Renner warnte vor einem 30mal höheren Suizidrisiko bei depressiven Menschen im Vergleich zur Normalbevölkerung. In Deutschland begehen etwa 10.000 Betroffene pro Jahr Suizid, davon etwa 70 Prozent Männer. Suizidversuche sind noch um ein Vielfaches häufiger und werden auf etwa 100.000 pro Jahr geschätzt. Viele Menschen mit Suizidabsichten könnten, so heißt es, gerettet werden. »Daher ist es wichtig insbesondere für Apothekenmitarbeiter, entsprechende Warnsignale interpretieren und Betroffenen gegebenenfalls auch weitergehende Hilfen anbieten zu können«, sagte Renner.
Sie verwies in diesem Zusammenhang auf die Bedeutung des ABDA-Leitfadens »Suizidale Menschen in der Apotheke – Warnzeichen erkennen und reagieren«. Der Leitfaden gibt Hinweise zur professionellen Kommunikation mit dem Patienten. Ebenso werden Kontaktadressen und Ansprechpartner genannt. Er kann auf der ABDA-Website im internen Bereich für Apotheker unter dem Punkt »Weitere Arbeitshilfen« kostenlos heruntergeladen werden.
Liegt der Depression eine Dysbalance der Aktivität noradrenerger und serotonerger Neurotransmittersysteme zugrunde, so kommen in der Therapie Antidepressiva verschiedener Wirkstoffgruppen zum Einsatz, die auf verschiedene Weise, sprich: auf Enzym- oder aber auf Transporterebene am synaptischen Spalt in dieses System eingreifen.
Detailliert schilderte Renner die Wirk- und Nebenwirkungsprofile sowie die Interaktionspotentiale von tri- und tetrazyklischen Antidepressiva, selektiven Serotonin-Reuptake-Inhibitoren (SSRI), selektiven Serotonin-Noradrenali- Reuptake-Inhibitoren (SSNRI), MAO-Hemmern und auch Tianeptin. »Sie alle wirken gegen das Gesamtsyndrom«, erläuterte sie.
Alle Antidepressiva seien potenziell gleich stark in der Wirkung. Und: »Alle Depressionen können mit allen Antidepressiva behandelt werden.

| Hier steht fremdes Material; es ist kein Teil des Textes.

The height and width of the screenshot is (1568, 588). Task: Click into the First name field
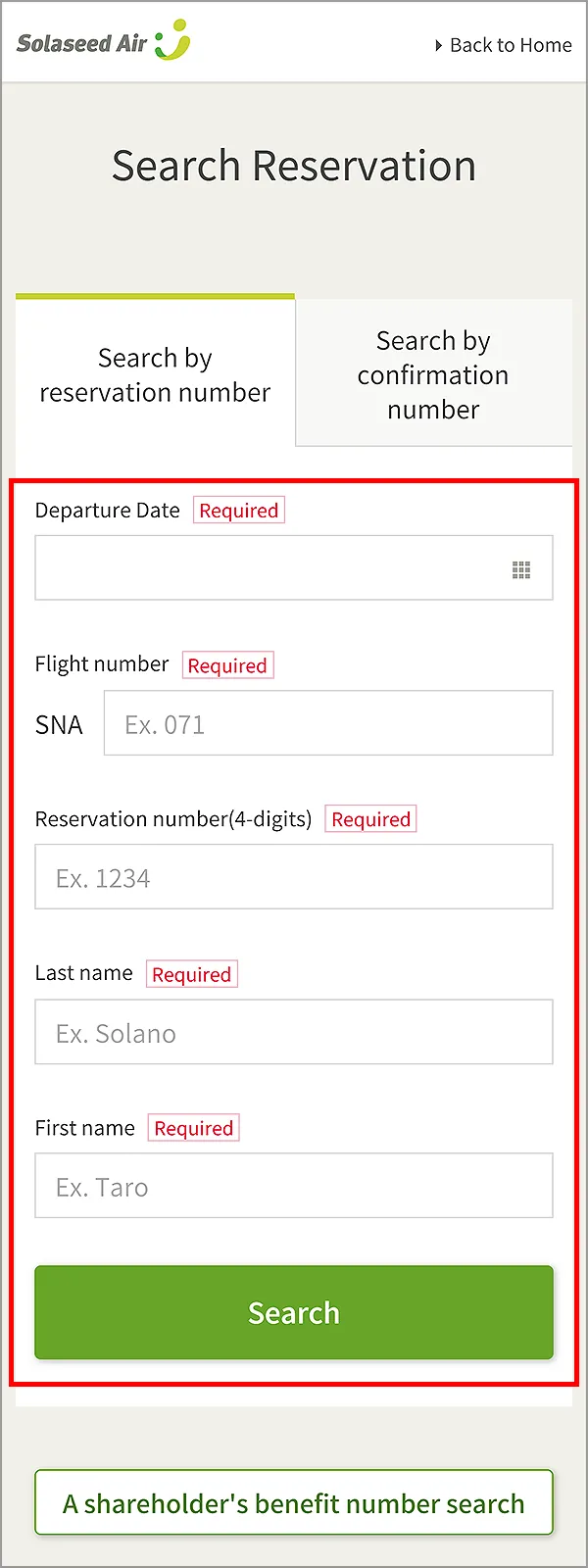click(x=294, y=1186)
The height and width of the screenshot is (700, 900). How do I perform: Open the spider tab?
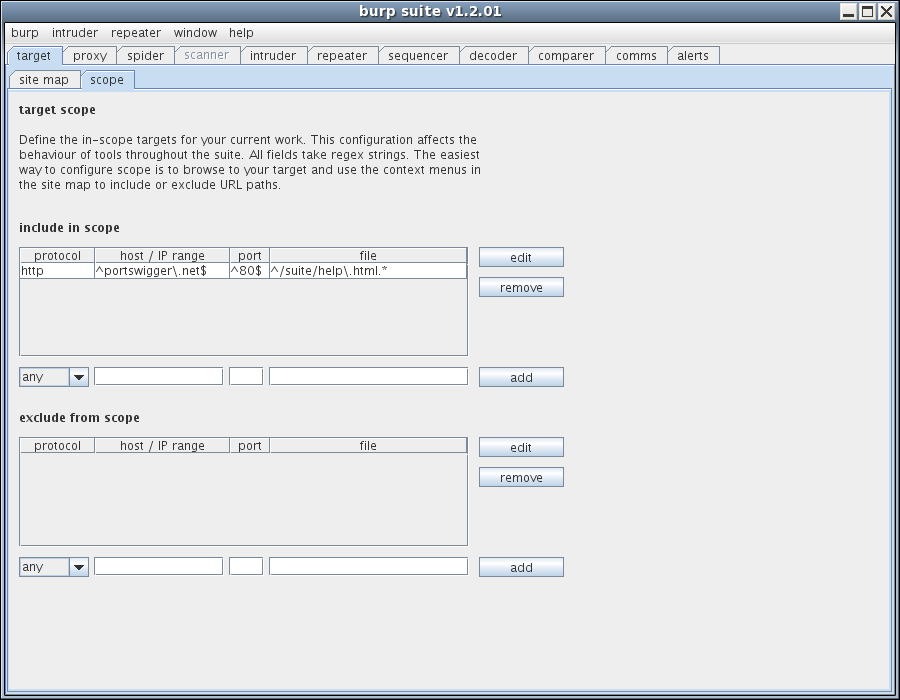pos(145,56)
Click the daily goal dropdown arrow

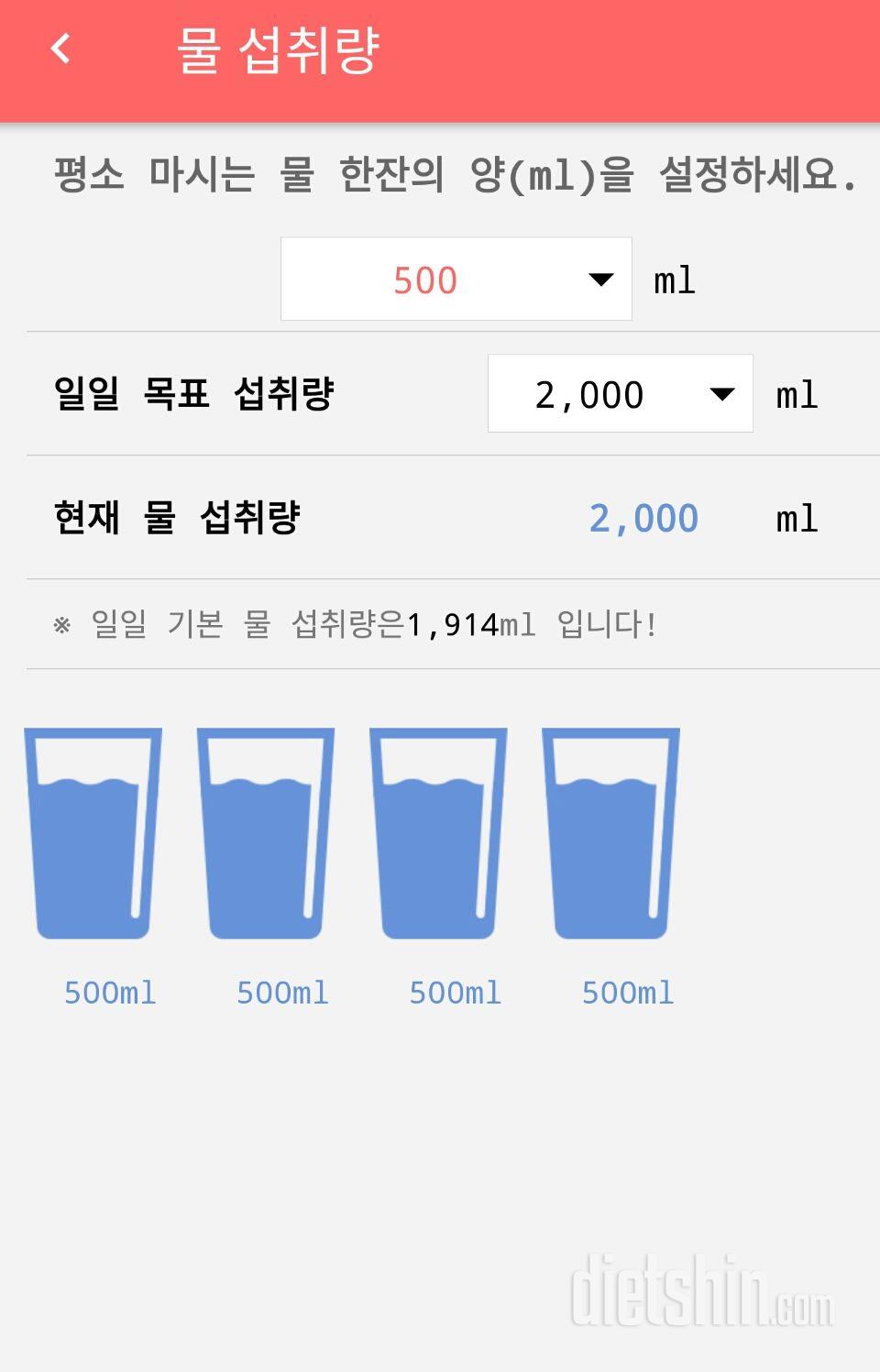(x=722, y=395)
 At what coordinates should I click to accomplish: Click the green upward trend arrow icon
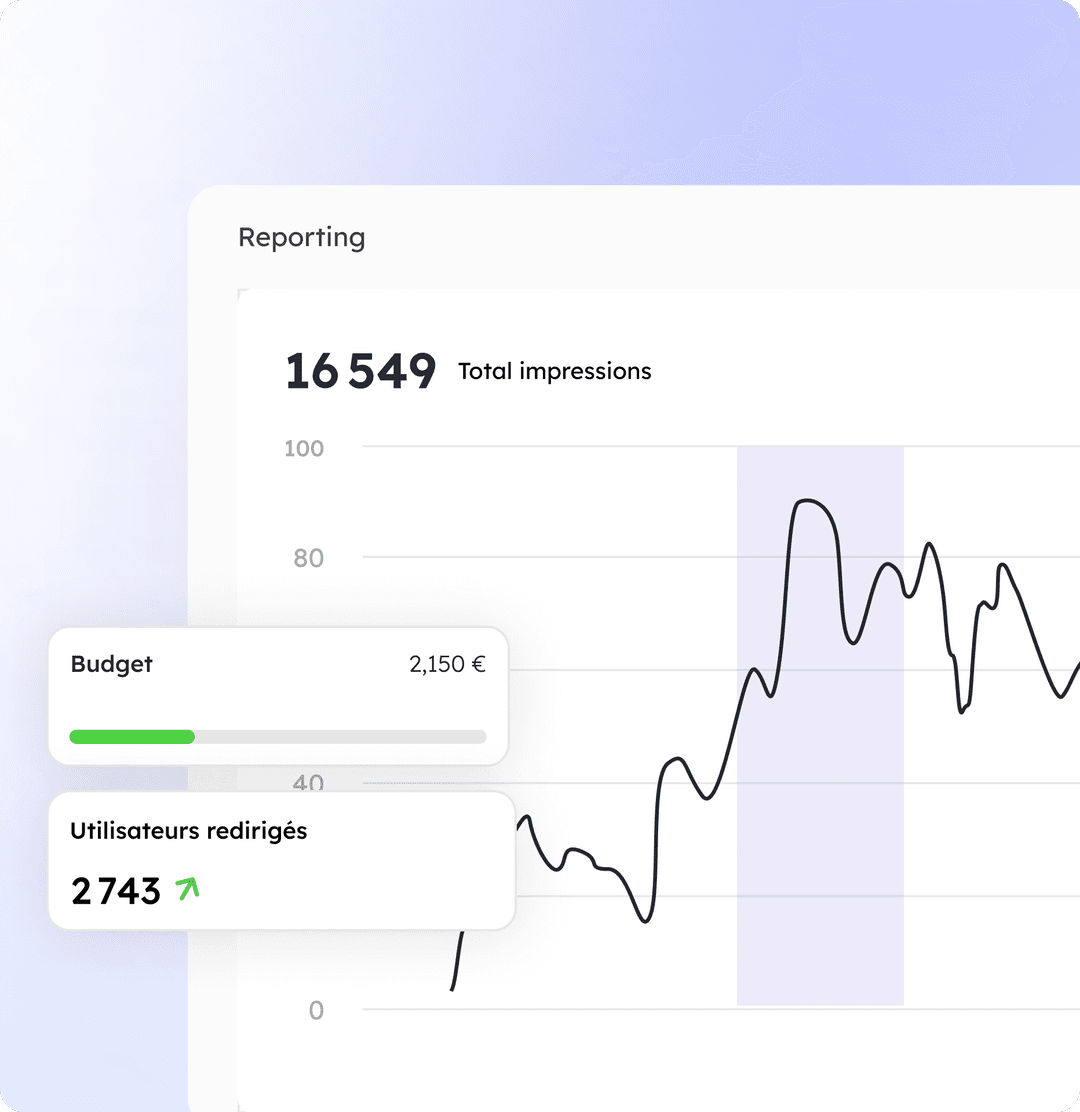[x=187, y=888]
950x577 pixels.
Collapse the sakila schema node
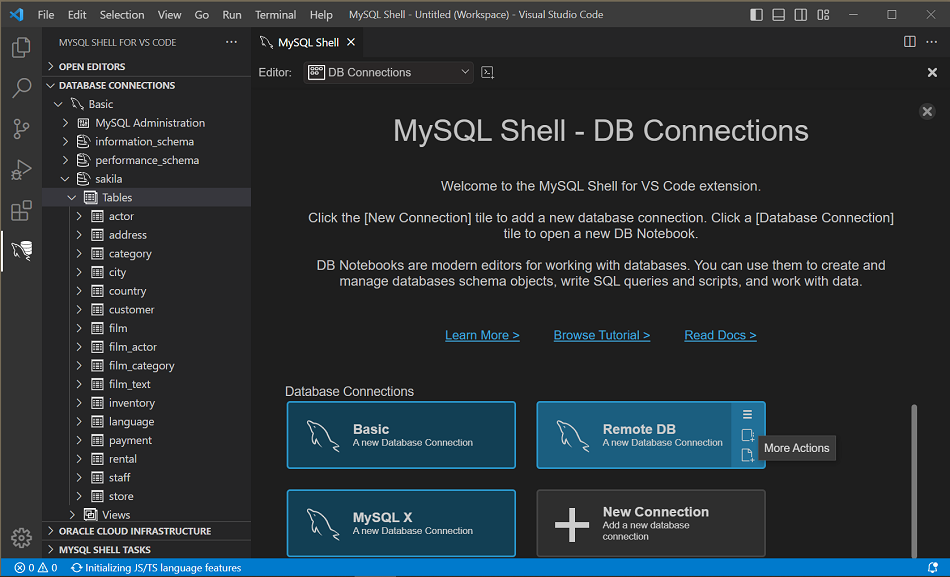(x=66, y=179)
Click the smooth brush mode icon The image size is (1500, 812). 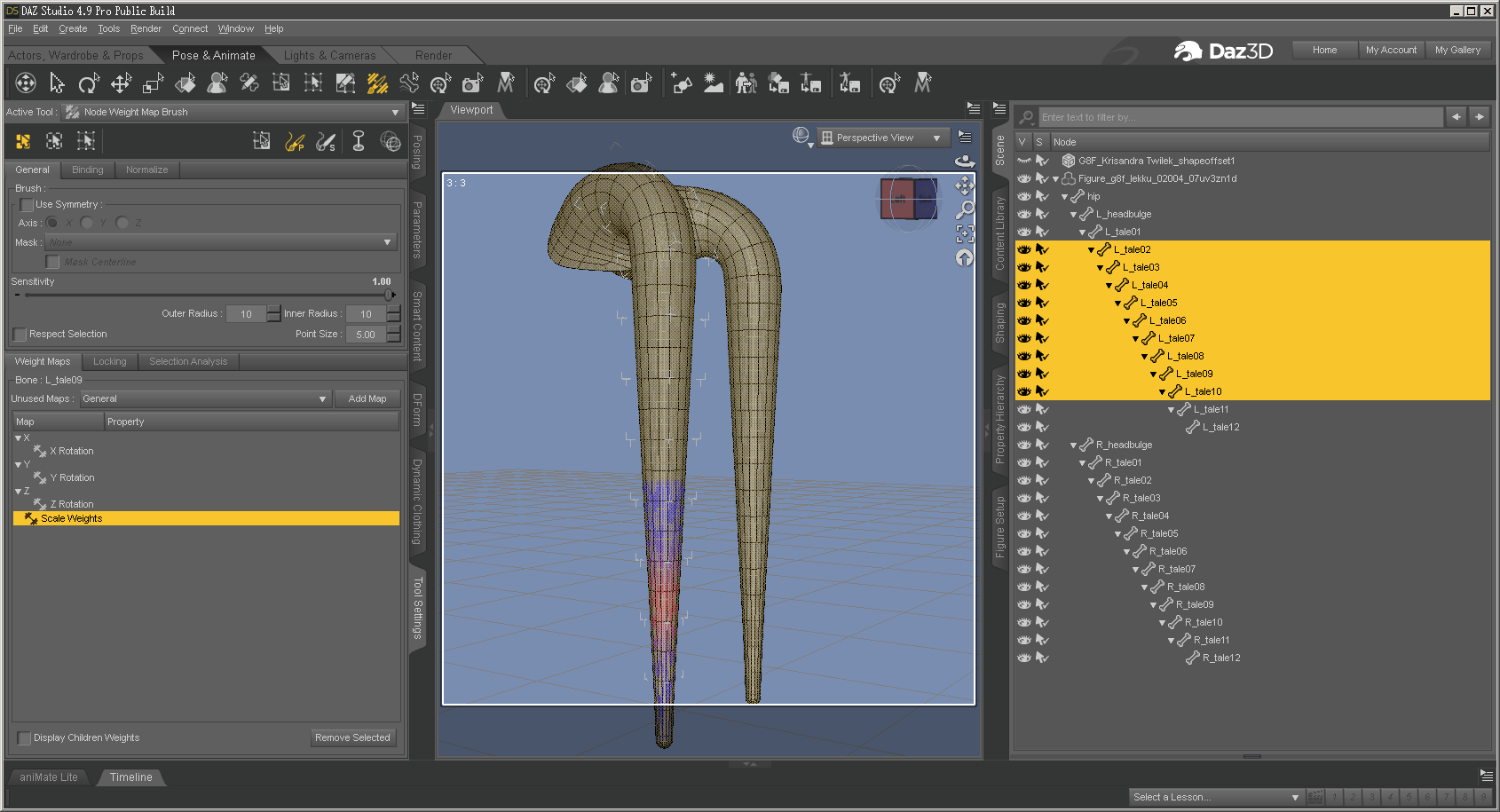click(x=326, y=141)
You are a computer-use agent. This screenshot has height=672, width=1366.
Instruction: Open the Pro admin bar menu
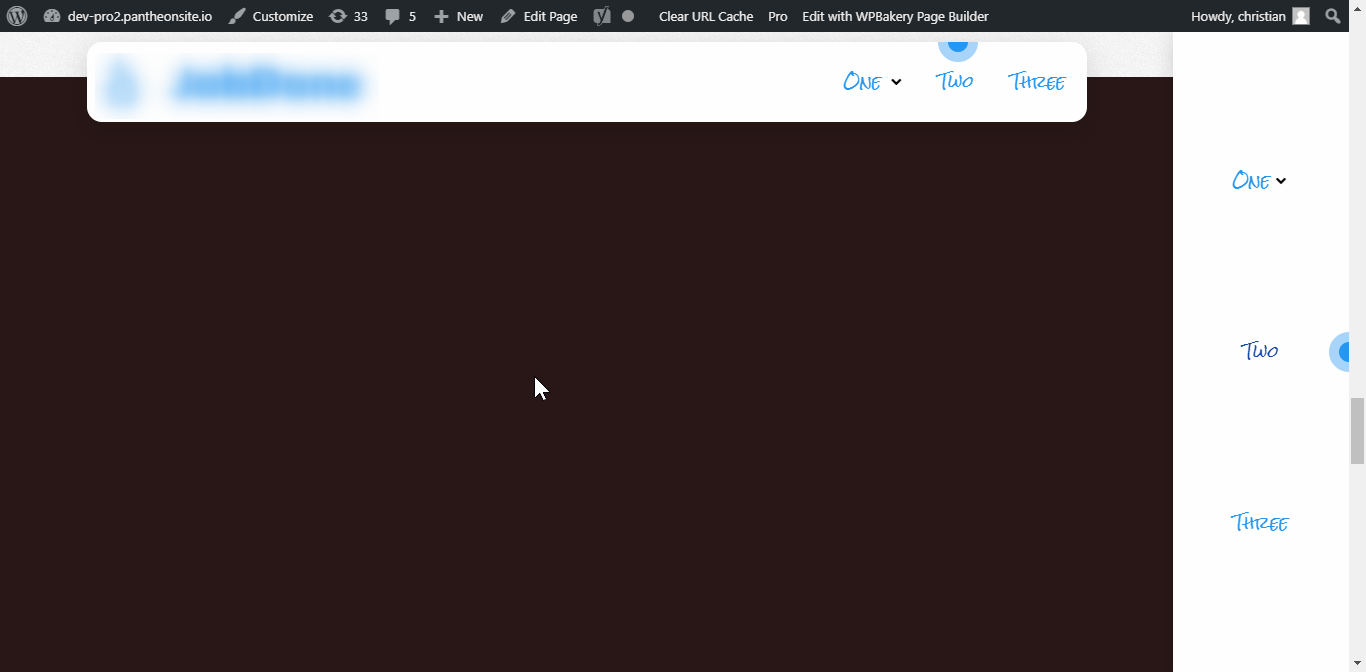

Der beste Prädiktor für den Therapierfolg ist ein partielles Ansprechen in den ersten zehn Behandlungstagen«, so die Referentin. Sie betonte, dass zwei Drittel der Patienten auf das erste Medikament ansprechen, jedoch anderenfalls die Option bleibt, bis zur optimalen Therapieansprache Behandlungsversuche mit weiteren Wirkstoffen zu starten.
Wichtig zu wissen für den Patienten sei: »Antidepressiva brauchen Zeit, bis sie Effekte zeigen. Und: Nebenwirkungen treten oft nur zu Beginn auf. Die kontinuierliche Einnahme ist wichtig.« Hauptaufgabe des Apothekers sei es, die Adhärenz zu stärken und in diesem Zusammenhang auch Ängste zu nehmen. »Antidepressiva machen nicht abhängig und gehen auch nicht mit Persönlichkeitsveränderungen einher.« Das müsse im Beratungsgespräch immer wieder klar gesagt werden, betonte Renner.